● **Pixel coordinate grounding data**:
-*-

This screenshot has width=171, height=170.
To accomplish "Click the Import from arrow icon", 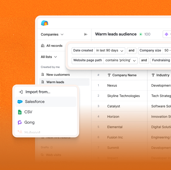I will pos(21,92).
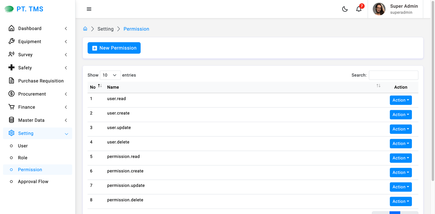
Task: Focus the Search input field
Action: (x=393, y=75)
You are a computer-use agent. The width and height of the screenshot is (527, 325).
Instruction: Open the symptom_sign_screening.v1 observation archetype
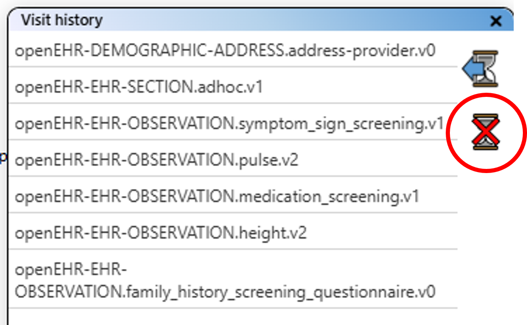point(230,123)
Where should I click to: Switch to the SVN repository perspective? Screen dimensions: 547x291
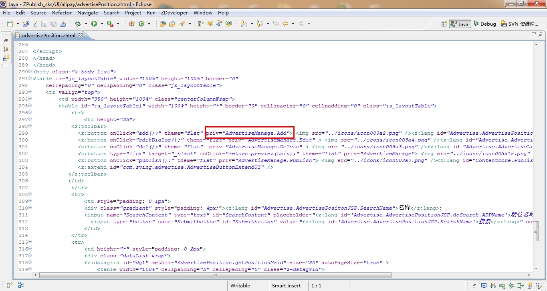(x=519, y=24)
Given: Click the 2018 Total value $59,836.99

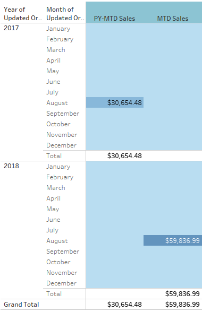Looking at the screenshot, I should [182, 294].
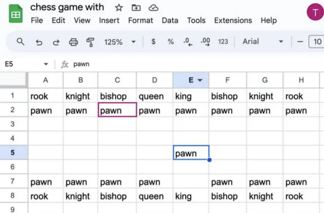Decrease decimal places button
324x213 pixels.
coord(188,42)
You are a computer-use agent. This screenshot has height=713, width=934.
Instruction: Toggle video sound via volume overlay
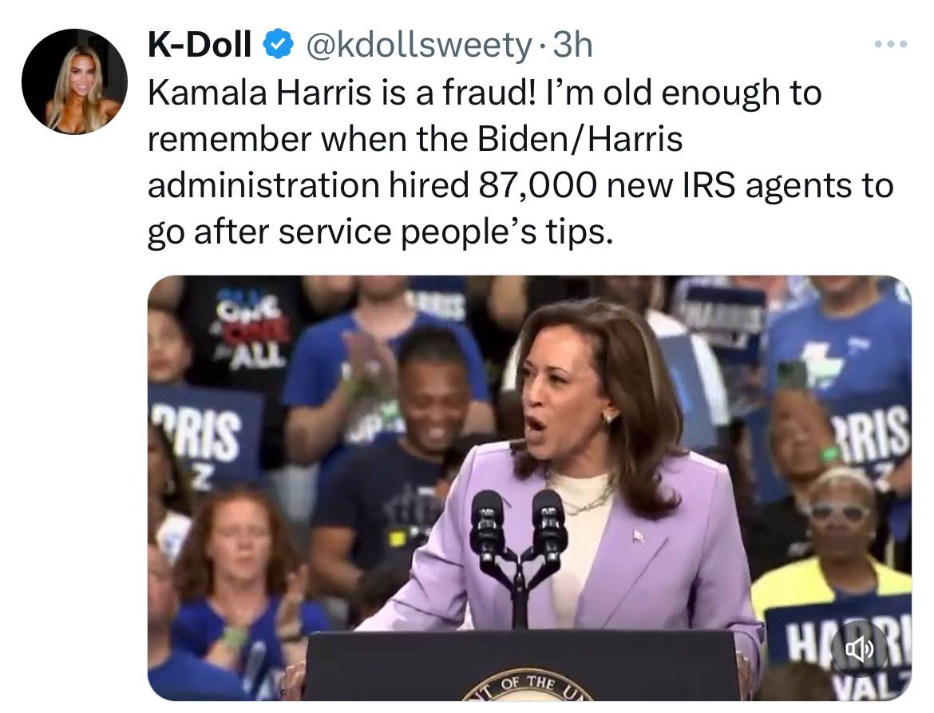click(x=860, y=648)
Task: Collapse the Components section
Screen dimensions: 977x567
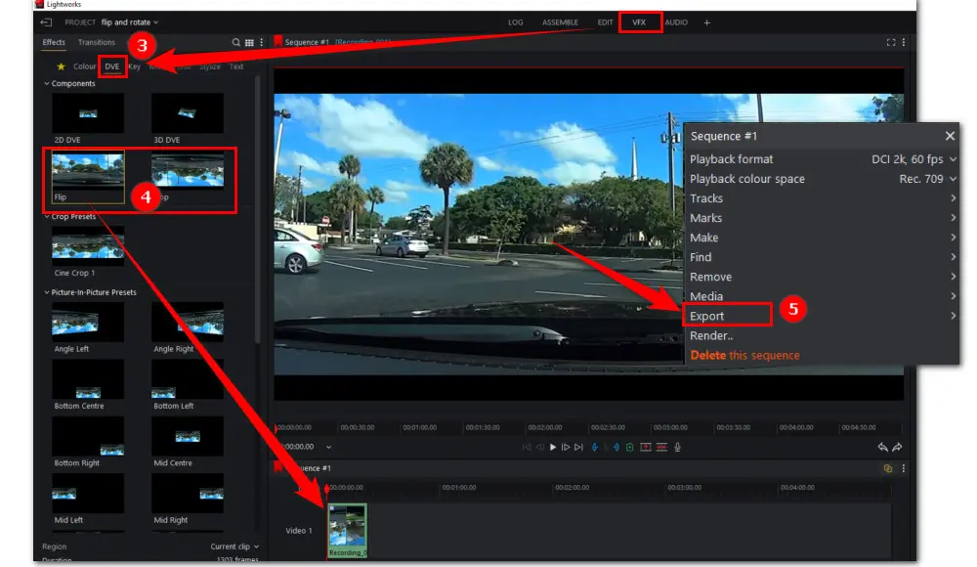Action: (x=46, y=84)
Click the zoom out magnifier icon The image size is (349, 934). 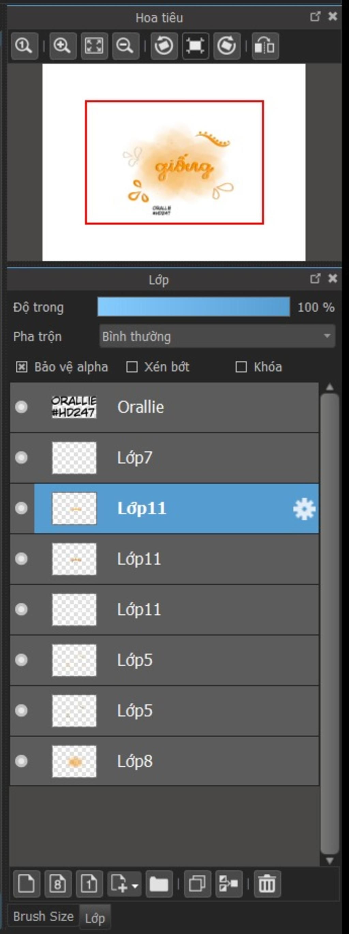(x=125, y=46)
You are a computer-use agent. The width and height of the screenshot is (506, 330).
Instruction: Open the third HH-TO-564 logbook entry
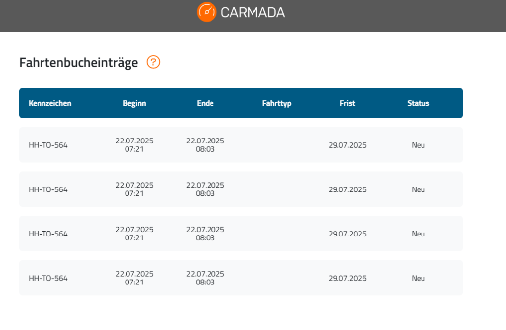241,234
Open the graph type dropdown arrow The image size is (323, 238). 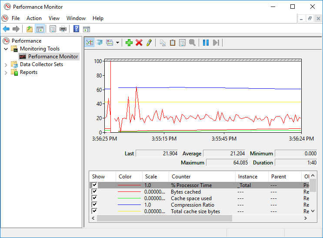[x=117, y=43]
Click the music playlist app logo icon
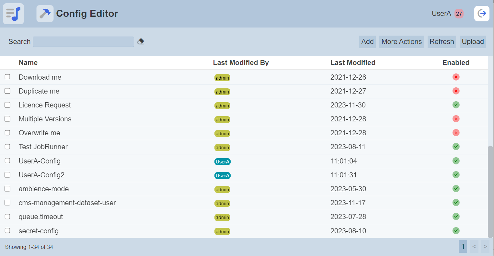The width and height of the screenshot is (494, 256). click(x=13, y=14)
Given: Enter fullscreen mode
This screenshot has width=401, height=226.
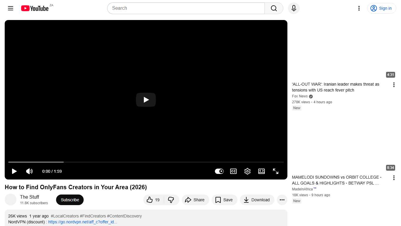Looking at the screenshot, I should coord(275,171).
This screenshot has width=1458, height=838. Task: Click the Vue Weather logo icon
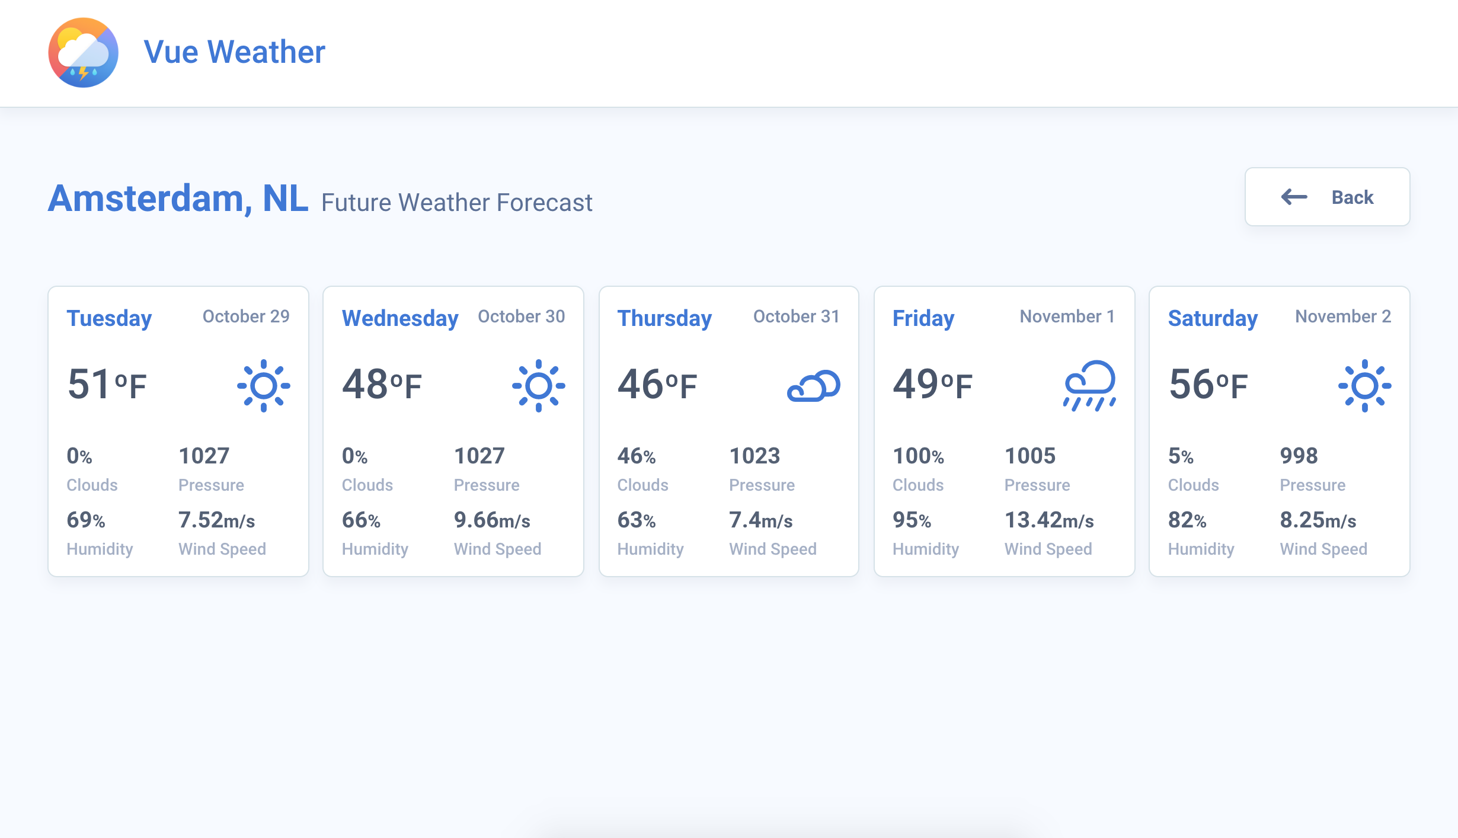[83, 53]
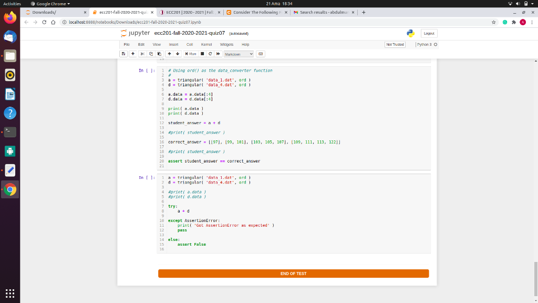Viewport: 538px width, 303px height.
Task: Run the current cell with Run button
Action: pos(191,54)
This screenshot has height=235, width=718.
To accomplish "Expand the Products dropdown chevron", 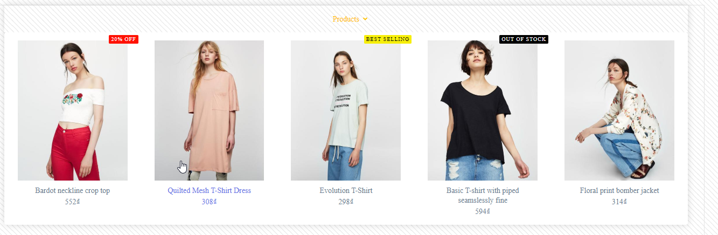I will tap(365, 19).
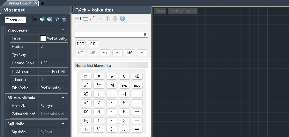This screenshot has width=289, height=137.
Task: Open the Zhora view menu
Action: [160, 11]
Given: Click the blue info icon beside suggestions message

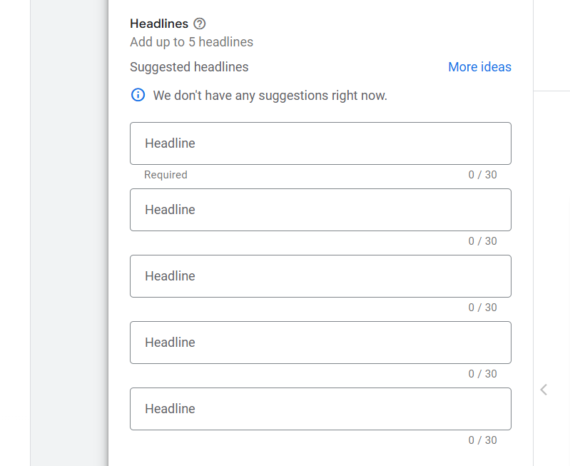Looking at the screenshot, I should click(x=138, y=95).
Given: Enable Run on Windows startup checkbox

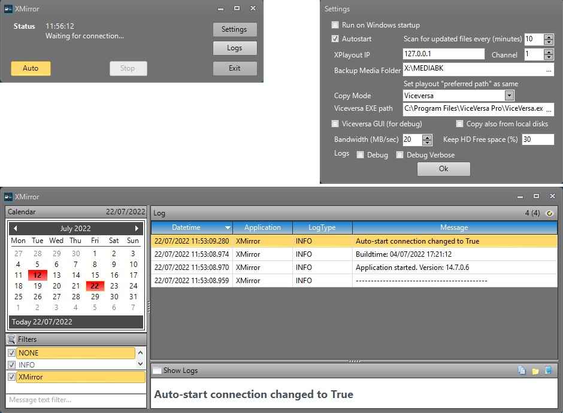Looking at the screenshot, I should click(x=335, y=25).
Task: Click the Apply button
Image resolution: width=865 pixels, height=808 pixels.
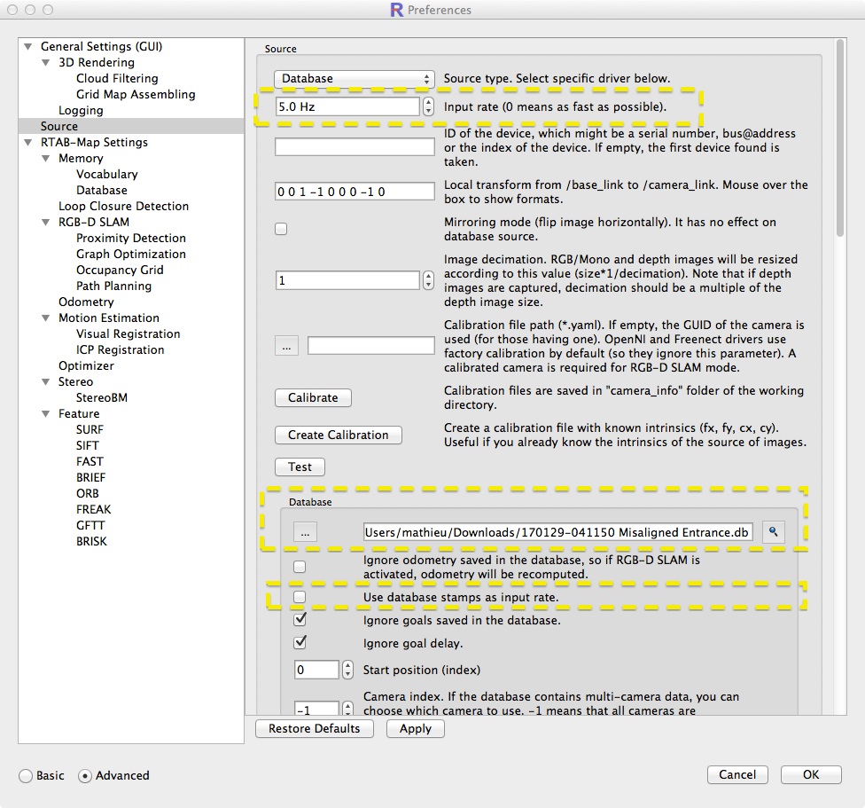Action: tap(415, 728)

-*-

● **WORK INSTRUCTION**: Work out how many lines contain the word "computer" in the records, and answer with the number only.

● **TASK RESULT**: 3